--- Directives ---
a. Reproduce, word for word, the stretch of the protocol specification excerpt from "one hash function, one" through "freeze (graph grows).".
b. Carry on the protocol specification excerpt beyond its final sentence.

── Excerpted text

Hemera: Poseidon2 sponge over Goldilocks. 24 rounds (8 full + 16 partial), 16-element state, rate 8 (56 bytes per absorption). self-bootstrapping: round constants generated by hashing "cyber" with zero-constant Hemera.

~736 stark constraints per permutation — but hemera is the trust anchor, not the bulk commitment engine. ~3 calls per execution: (1) domain separation wrapper for noun identity hemera(Lens.commit ‖ tag), (2) Fiat-Shamir seed, (3) Brakedown binding. lens (recursive Brakedown) handles bulk commitment. hemera wraps Lens commitments with domain tags. ~3 permutations per execution, not thousands.

one hash function, one security assumption (collision resistance), one implementation to audit.

see Hemera for specification. see hemera repo (5,084 LOC, 209 tests, PRODUCTION).

2. the object: cybergraph

a directed weighted graph $G = (P, E, N, w)$. particles $P$ are content-addressed by Hemera hash (32 bytes). cyberlinks $E$ are edges signed by neurons $N$ and weighted by stake $w$.

every particle is a complete semantic unit — 32-byte CID token vs 4-byte BPE fragment. unambiguous (hash = identity), universal (any content), no vocabulary freeze (graph grows).

the graph grows append-only (axiom A3). new particles and links accumulate. nothing is deleted. the cybergraph is the substrate — all dynamics, trust, intelligence operate on it.

3. the signal: atomic state change

a signal $s = (\nu, \vec\ell, \pi_\Delta, \sigma, \text{prev}, \text{mc}, \text{vdf}, \text{step})$:

• $\nu$: neuron identity (who)
• $\vec\ell$: batch of cyberlinks (what)
• $\pi_\Delta$: focus impulse — sparse local tri-kernel recomputation (the key field)
• $\sigma$: zheng proof covering cyberlinks + impulse + conviction (proof of everything)
• prev: hash of author's previous signal (hash chain)
• mc: Merkle clock (compact causal state)
• vdf: VDF proof (physical time since previous)
• step: monotonic counter (logical clock)

the impulse $\pi_\Delta$ is critical. the neuron does not just submit links — it computes the LOCAL effect of those links on the tri-kernel fixed point and includes the result. the zheng proof σ certifies this computation is correct. the network does not need to recompute φ* from scratch — it applies proven impulses incrementally.

this is the mechanism that makes reward ∝ Δπ work: the neuron proves its own Δπ inside the signal. the proof IS the claim. the claim IS the mining.

signals are patches. patches are signals. the same object described by patch theory (categorical morphism) and structural sync (verified broadcast unit). this is the cyb/fs/sync unification.

4. the dynamics: tri-kernel convergence

three operators on the graph simultaneously:

$$\phi^{(t+1)} = \text{norm}\left[\lambda_d \cdot \mathcal{D}(\phi^t) + \lambda_s \cdot \mathcal{S}(\phi^t) + \lambda_h \cdot \mathcal{H}_\tau(\phi^t)\right]$$

• $\mathcal{D}$ (diffusion): stake-weighted random walk. finds hubs
• $\mathcal{S}$ (springs): screened Laplacian, mean neighbor focus. finds equilibria
• $\mathcal{H}_\tau$ (heat): 2-hop smoothing at resolution τ. finds clusters

the collective focus theorem: the composite is contractive ($\kappa < 1$), unique fixed point $\phi^*$ exists, every initial distribution converges exponentially. $\phi^*$ IS focus — the consensus ranking.

────
── Data lines

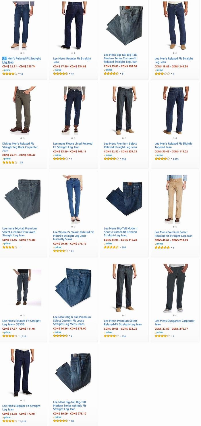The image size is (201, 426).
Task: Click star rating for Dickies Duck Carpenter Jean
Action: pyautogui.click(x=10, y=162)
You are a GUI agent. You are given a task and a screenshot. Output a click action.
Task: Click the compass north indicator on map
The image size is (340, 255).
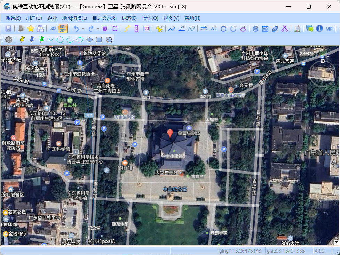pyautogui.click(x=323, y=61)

────

--- Answers below ---
a.
one hash function, one security assumption (collision resistance), one implementation to audit.

see Hemera for specification. see hemera repo (5,084 LOC, 209 tests, PRODUCTION).

2. the object: cybergraph

a directed weighted graph $G = (P, E, N, w)$. particles $P$ are content-addressed by Hemera hash (32 bytes). cyberlinks $E$ are edges signed by neurons $N$ and weighted by stake $w$.

every particle is a complete semantic unit — 32-byte CID token vs 4-byte BPE fragment. unambiguous (hash = identity), universal (any content), no vocabulary freeze (graph grows).

b.
two modes of computation:

• incremental (per signal): each signal carries $\pi_\Delta$ — the neuron's local tri-kernel recomputation for its cyberlinks. the network accumulates proven impulses. φ updates continuously as signals arrive — no global recomputation per block

• global (per epoch): full tri-kernel iteration from committed graph state. 23 iterations on bostrom, sub-second on GPU. validates accumulated impulses. with algebraic state commitments: fits in zheng circuit (1.42B constraints, 33% capacity) — provable

the impulse design means: a neuron contributing knowledge immediately shifts φ in its neighborhood. the shift propagates through subsequent signals. consensus emerges from accumulated local impulses, verified by periodic global proofs. the neuron proves its own Δπ inside the signal — the proof IS the mining.

5. the trust: five verification layers

the composition: Verified Eventual Consistency (VEC). convergence guaranteed + completeness verifiable + availability verifiable. stronger than eventual consistency. a node proves it has converged, not assumes it.

conjectured minimum: remove any layer → a failure mode opens that the others cannot cover.

6. the proof: zheng

zheng: SuperSpartan IOP + recursive Brakedown lens + sumcheck, all over Goldilocks with Hemera.

nox trace → multilinear polynomial f(x₁,...,x_{n+4})
         → Brakedown commit (no Merkle — direct linear code)
         → SuperSpartan (CCS constraints via sumcheck)
         → proof π (~2 KiB)

prover: O(N) time, O(√N) memory (tensor compression). verifier: ~5 μs. recursive: the verifier IS a nox program — proofs compose. HyperNova folding: ~8K constraints → 30 field ops per recursive step (recursive Brakedown verifier is smaller than Merkle-based alternatives).

zheng: SuperSpartan IOP + recursive Brakedown lens (Goldilocks) + Binius lens (F₂). 32-64× cheaper for bitwise operations. cross-algebra boundary: ~766 F_p constraints.

see zheng for spec. see stark for the proof taxonomy.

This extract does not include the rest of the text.